### SUPPLIED PASSAGE ###

Accurate decision-making during surgical resection of various human cancers is reliant on good communication between surgeon and pathologist. The frozen section is essentially unchanged since described by pathologist Dr Louis B. Wilson in 1905 at the request of surgeon Dr William Mayo, one of the founders of the Mayo Clinic.
Despite the historic value of the frozen section, many surgeons and pathologists alike question its utility, arguing that assessing the ex vivo resection or the surgical bed is of greater clinical benefit. Various studies support these varying approaches in distinct cancer types including head and neck, breast
and brain.
The need to re-appraise current surgical oncological practice is upon us, driven in part by the digital revolution whereby techniques not previously available or imaginable are now a reality and easily applicable in theatre. A recently published US study examined the utility of real-time intraoperative surgery using confocal laser endomicroscopy (CLE) and telepathology for navigating a series of 11 patients with brain masses.
Handheld CLE devices enable in vivo digital visualisation of tissue histoarchitecture with absolute recapitulation of standard histomicroscopy allowing real-time assessment of pathological tissues and clearance of resection margins, with on-the-fly communication between surgeon and pathologist.
In the recently published study, neurosurgeons used CLE to treat six patients with gliomas, three with other primary brain tumours, one with metastasis, and one with reactive brain tissue.
Video-flow images were generated of the operative field during surgery, while pathologists viewed the images simultaneously outside the operating theatre at distant sites. One was in another state, four were at home, and six were elsewhere in the hospital. All video and still CLE images were correlated to corresponding frozen section and standard H&E histology sections.
Video-flow CLE allowed correct tissue histoarchitecture interpretation in 96% of digital biopsies. This was possible in a fraction of the time taken to undertaken frozen section assessment. The duration of application of the CLE system was one minute per case and 0.25 seconds per digital biopsy, with the first image that demonstrated identifiable histopathological features being acquired within six seconds. Frozen sections were processed within 23 minutes, which was statistically significantly longer than CLE imaging.
Intraoperative digital pathology with CLE allowed real-time assessment of tissue histoarchitecture without taking tissue biopsies, facilitated communication between surgeon and pathologist, and permitted accurate decision-making during oncological surgery. Overall, it resulted in immediate informed decisions with significant advantages over frozen section assessment.

### DATA TO EXAMINE ###

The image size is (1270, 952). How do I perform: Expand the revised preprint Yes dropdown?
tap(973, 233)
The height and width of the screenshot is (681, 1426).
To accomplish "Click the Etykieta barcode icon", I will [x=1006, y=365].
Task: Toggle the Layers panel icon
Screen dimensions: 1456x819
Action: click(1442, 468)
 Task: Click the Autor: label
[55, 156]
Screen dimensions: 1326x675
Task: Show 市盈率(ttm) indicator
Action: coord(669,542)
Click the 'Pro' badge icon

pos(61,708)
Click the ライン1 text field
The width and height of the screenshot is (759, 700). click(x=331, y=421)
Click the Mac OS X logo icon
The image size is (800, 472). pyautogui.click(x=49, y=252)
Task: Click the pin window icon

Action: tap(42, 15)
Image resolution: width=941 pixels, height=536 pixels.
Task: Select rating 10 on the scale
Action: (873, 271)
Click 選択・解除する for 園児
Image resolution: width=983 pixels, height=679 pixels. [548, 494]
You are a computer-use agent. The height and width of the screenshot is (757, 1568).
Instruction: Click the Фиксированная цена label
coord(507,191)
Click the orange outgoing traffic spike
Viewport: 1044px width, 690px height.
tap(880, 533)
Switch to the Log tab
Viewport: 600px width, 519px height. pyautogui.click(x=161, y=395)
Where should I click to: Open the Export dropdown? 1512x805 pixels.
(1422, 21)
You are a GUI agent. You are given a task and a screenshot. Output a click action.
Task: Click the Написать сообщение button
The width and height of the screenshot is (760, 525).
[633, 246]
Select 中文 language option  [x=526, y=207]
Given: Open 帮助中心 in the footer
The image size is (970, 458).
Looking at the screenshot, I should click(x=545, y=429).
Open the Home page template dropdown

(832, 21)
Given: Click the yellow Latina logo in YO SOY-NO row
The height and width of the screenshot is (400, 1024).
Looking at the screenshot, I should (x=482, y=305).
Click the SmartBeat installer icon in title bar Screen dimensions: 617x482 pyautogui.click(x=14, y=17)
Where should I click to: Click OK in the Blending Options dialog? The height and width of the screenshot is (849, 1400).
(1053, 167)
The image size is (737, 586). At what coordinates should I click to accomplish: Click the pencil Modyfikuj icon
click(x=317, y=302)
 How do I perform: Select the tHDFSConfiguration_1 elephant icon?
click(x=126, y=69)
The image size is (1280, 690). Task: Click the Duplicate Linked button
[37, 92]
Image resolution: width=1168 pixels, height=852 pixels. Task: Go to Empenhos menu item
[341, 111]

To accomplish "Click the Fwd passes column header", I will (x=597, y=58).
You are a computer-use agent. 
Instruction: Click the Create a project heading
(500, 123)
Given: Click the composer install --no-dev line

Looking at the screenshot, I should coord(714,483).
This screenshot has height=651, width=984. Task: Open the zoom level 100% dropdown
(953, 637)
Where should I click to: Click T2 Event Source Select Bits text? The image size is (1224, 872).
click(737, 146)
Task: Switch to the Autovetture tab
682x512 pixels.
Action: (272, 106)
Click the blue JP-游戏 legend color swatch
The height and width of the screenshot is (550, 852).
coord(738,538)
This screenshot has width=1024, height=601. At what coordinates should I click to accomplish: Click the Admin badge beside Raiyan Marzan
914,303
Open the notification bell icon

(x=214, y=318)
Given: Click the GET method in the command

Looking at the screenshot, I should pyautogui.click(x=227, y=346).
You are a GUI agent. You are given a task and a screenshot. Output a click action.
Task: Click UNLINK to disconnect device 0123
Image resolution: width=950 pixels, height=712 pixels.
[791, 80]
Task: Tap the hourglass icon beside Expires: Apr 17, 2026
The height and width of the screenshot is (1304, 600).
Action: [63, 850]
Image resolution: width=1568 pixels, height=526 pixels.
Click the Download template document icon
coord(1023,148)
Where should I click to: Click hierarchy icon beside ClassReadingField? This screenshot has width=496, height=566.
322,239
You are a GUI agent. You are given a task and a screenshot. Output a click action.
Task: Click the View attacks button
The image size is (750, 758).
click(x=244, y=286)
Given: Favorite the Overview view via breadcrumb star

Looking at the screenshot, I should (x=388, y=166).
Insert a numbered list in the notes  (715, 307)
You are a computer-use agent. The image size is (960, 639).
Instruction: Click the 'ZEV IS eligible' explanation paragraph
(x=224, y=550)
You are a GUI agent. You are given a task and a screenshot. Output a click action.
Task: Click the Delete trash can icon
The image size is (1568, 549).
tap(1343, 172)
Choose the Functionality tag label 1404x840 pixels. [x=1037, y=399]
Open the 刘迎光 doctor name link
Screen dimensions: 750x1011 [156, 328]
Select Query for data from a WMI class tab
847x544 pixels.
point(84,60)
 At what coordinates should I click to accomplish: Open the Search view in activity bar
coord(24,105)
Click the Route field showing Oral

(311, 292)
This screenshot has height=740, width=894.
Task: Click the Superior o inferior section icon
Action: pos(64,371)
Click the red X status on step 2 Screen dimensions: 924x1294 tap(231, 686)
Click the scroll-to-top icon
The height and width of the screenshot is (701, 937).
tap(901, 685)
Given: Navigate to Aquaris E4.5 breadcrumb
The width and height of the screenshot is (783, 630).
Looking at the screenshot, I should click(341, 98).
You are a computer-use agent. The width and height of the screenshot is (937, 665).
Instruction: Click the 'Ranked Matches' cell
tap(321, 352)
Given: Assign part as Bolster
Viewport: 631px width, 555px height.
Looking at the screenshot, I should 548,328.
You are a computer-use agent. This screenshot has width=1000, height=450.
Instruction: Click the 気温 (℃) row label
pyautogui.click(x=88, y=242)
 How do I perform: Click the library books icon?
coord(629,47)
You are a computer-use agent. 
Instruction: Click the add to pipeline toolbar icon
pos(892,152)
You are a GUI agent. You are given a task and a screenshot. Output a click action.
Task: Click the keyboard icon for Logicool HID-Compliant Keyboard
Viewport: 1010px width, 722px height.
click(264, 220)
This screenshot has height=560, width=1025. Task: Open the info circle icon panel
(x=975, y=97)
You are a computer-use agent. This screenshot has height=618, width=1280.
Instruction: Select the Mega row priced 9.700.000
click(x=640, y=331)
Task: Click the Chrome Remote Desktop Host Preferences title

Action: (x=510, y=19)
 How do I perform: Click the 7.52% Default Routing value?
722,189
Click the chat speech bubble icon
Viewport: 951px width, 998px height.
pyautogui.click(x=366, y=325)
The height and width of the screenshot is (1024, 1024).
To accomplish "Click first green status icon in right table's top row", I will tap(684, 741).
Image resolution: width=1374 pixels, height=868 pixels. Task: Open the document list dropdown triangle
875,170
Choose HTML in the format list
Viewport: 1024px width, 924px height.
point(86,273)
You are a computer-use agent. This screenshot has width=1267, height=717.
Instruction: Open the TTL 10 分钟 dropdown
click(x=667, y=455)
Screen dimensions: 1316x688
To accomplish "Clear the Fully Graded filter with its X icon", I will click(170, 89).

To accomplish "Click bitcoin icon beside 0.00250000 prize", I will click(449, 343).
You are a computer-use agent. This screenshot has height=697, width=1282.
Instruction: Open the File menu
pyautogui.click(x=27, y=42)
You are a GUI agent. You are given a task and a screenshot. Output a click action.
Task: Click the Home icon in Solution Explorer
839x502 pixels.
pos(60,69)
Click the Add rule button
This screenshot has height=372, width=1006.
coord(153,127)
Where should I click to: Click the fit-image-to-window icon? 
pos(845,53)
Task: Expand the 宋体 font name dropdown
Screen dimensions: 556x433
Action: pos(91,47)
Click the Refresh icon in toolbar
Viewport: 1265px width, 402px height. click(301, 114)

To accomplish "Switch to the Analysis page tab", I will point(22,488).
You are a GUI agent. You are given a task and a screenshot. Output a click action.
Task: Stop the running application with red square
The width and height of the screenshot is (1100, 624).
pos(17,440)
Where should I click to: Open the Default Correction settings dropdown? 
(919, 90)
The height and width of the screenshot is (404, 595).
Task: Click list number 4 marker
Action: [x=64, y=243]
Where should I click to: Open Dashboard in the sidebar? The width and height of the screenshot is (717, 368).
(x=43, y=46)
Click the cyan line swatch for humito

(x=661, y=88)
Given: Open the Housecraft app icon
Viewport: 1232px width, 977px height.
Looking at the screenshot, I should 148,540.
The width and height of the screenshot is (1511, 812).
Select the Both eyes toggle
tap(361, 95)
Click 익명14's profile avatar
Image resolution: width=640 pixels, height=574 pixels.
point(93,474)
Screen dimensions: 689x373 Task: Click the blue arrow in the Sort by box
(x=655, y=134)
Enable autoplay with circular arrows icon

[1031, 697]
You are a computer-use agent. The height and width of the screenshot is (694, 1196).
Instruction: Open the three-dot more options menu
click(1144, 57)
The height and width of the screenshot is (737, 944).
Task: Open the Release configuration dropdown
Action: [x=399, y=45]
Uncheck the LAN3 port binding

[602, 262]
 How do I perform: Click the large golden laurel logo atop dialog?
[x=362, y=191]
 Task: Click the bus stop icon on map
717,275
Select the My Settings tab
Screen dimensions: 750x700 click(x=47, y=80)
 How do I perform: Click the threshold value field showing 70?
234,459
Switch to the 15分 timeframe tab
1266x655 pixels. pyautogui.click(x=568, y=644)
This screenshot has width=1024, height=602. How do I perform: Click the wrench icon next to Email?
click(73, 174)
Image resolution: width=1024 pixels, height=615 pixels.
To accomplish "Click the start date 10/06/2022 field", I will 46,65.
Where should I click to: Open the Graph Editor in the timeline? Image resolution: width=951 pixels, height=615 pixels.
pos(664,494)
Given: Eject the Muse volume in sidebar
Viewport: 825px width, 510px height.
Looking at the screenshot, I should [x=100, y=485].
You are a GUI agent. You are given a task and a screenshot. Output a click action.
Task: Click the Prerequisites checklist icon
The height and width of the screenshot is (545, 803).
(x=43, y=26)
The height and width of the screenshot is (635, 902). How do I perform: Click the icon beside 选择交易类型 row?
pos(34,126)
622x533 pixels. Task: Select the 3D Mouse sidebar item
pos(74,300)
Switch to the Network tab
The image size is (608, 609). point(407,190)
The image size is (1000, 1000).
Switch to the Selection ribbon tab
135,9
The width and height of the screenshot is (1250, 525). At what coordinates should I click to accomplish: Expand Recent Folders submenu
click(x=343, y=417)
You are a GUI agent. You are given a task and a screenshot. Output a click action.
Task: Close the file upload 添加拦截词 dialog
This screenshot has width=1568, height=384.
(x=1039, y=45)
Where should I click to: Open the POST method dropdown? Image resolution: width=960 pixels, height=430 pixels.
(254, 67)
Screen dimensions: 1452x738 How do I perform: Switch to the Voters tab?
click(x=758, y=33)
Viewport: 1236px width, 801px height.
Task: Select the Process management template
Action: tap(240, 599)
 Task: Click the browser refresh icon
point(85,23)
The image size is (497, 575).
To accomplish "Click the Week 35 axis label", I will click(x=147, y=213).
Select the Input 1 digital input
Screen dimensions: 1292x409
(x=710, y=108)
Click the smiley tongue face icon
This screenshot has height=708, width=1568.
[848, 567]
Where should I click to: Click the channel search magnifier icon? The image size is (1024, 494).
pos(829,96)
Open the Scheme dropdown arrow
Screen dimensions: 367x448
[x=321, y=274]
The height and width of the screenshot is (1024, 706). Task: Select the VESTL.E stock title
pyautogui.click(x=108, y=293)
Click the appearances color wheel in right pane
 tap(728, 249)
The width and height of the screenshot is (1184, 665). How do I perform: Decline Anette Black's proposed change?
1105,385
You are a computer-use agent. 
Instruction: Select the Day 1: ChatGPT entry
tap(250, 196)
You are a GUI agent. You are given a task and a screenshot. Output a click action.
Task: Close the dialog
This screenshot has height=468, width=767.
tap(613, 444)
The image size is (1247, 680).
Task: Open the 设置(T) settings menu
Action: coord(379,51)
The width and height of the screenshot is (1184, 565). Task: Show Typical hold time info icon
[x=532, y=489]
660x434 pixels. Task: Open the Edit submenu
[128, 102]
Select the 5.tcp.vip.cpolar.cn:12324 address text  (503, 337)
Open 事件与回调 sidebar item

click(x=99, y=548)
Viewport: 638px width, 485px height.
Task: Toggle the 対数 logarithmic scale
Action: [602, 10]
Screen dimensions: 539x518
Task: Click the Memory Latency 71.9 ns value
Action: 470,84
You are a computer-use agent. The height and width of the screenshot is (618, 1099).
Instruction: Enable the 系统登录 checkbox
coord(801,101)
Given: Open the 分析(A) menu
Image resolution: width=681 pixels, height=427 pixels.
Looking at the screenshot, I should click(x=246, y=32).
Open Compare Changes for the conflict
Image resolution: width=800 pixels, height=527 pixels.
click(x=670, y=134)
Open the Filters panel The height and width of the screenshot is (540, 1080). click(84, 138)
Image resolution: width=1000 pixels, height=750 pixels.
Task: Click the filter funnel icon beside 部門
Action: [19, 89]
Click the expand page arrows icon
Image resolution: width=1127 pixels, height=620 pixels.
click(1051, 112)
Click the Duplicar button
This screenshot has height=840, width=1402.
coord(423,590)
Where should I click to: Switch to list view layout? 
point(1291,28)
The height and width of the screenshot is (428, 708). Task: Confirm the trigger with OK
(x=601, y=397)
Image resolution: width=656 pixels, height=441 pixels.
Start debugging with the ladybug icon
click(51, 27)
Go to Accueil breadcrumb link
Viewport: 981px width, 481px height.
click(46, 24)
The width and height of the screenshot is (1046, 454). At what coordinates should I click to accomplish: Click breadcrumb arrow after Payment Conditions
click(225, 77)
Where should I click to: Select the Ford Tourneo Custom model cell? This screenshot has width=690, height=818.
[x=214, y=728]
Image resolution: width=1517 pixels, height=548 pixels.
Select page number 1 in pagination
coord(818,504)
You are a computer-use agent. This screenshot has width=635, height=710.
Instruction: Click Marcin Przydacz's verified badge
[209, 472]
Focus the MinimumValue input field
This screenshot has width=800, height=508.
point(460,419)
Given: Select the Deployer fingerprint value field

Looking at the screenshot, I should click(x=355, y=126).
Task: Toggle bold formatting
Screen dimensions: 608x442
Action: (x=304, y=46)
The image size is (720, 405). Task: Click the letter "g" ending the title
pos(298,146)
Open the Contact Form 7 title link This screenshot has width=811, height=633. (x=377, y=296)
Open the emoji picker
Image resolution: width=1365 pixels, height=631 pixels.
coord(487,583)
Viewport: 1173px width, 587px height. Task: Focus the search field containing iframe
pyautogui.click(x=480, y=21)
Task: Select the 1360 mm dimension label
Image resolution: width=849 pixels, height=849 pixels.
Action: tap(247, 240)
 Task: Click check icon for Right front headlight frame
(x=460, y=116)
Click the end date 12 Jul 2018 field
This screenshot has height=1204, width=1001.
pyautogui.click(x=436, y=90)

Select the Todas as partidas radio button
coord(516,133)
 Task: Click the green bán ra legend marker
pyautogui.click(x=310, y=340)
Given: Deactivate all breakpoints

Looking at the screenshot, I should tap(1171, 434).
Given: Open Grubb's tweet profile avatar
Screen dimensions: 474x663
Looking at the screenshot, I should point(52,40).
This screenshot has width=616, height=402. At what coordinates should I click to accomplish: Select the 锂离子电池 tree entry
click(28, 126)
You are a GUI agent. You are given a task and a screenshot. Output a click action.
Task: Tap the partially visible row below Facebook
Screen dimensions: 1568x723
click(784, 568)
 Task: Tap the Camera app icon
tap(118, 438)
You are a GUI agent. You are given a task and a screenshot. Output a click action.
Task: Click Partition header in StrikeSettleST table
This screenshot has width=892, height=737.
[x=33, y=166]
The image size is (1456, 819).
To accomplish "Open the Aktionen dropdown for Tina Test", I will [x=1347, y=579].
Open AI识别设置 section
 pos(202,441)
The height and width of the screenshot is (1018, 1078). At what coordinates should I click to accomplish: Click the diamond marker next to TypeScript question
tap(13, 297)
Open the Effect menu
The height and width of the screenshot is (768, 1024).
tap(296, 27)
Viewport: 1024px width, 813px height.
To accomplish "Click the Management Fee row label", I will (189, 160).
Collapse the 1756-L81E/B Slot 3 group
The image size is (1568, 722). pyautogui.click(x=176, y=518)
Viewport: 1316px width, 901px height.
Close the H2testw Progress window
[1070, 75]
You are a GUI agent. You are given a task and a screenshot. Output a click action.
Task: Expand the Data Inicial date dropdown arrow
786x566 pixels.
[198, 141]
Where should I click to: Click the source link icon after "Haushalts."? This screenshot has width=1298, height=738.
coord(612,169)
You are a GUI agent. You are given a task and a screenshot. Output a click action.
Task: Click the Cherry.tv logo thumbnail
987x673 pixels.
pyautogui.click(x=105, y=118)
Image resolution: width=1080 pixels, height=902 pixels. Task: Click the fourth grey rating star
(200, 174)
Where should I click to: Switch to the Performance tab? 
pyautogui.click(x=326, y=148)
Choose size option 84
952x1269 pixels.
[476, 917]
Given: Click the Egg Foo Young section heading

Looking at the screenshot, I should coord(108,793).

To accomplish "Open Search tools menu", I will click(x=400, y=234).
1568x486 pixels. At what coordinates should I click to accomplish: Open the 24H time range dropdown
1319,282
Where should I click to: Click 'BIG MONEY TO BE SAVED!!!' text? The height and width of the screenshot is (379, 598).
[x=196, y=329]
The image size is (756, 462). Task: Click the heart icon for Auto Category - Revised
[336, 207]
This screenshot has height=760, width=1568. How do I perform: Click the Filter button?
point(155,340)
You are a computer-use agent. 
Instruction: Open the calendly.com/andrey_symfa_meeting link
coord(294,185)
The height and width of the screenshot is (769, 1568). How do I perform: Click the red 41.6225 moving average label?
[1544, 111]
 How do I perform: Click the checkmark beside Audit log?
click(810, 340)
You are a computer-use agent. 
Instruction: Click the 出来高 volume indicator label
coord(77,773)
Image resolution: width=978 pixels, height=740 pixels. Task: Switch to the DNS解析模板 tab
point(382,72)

###

(YOUR TASK)
Copy everything in the passage on confocal laser endomicroscopy from "In the recently" down to "H&E histology sections.", swapping "operating theatre" for "operating room".

(WRITTEN SOLUTION)
In the recently published study, neurosurgeons used CLE to treat six patients with gliomas, three with other primary brain tumours, one with metastasis, and one with reactive brain tissue.
Video-flow images were generated of the operative field during surgery, while pathologists viewed the images simultaneously outside the operating room at distant sites. One was in another state, four were at home, and six were elsewhere in the hospital. All video and still CLE images were correlated to corresponding frozen section and standard H&E histology sections.